▶ **EXERCISE REQUIREMENTS**
Leave out the images and repeat every entry below exactly.

Saved data entries
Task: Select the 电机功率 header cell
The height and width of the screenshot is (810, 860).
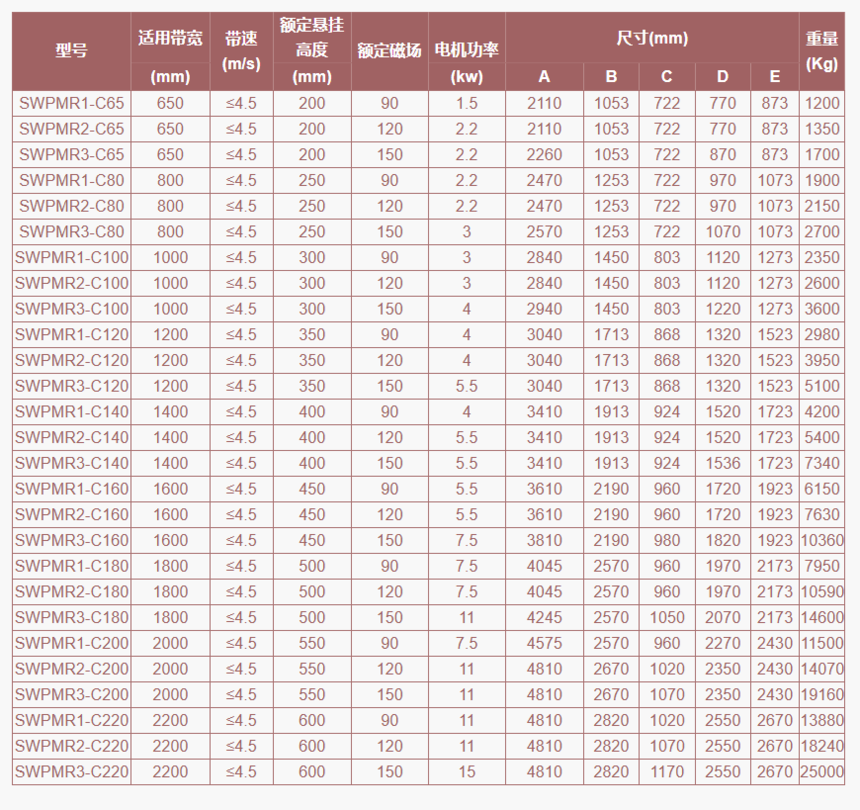Action: (x=466, y=51)
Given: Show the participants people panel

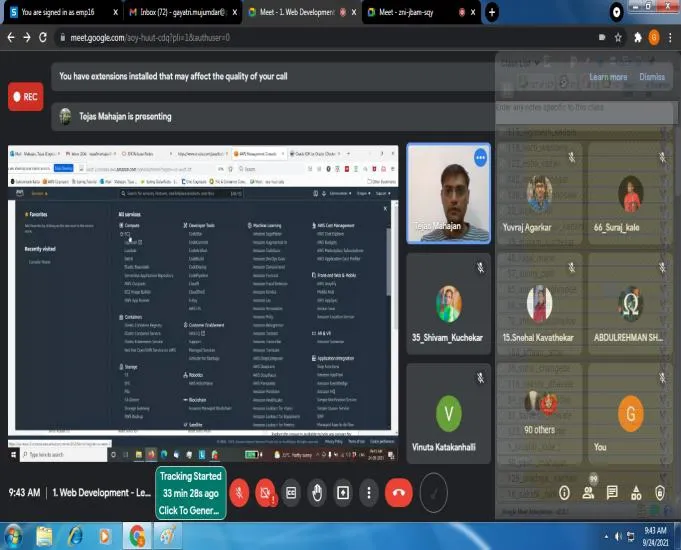Looking at the screenshot, I should click(588, 493).
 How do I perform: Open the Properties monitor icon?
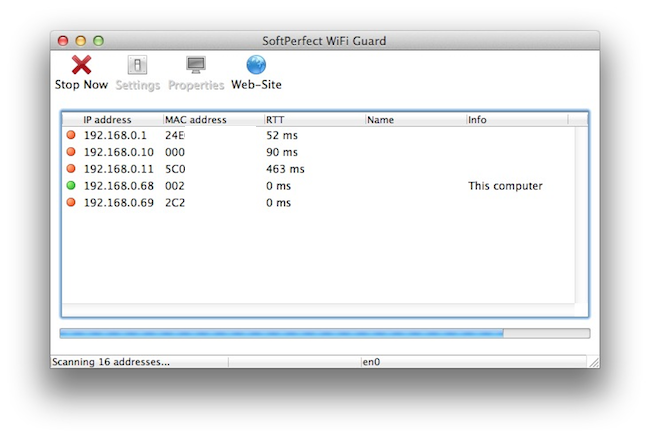(196, 65)
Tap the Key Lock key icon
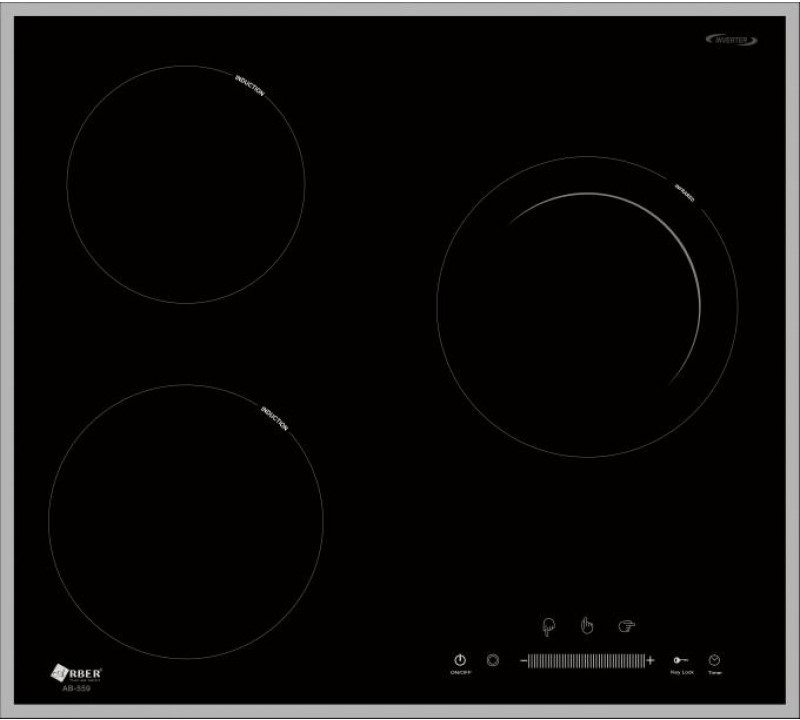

▶ **WORKED SOLUTION**
Task: Select the 电机功率 header cell
The height and width of the screenshot is (810, 860).
Action: (x=466, y=51)
Given: Show the participants people panel

Looking at the screenshot, I should click(588, 493).
 How do I perform: Open the Properties monitor icon?
(196, 65)
Tap the Key Lock key icon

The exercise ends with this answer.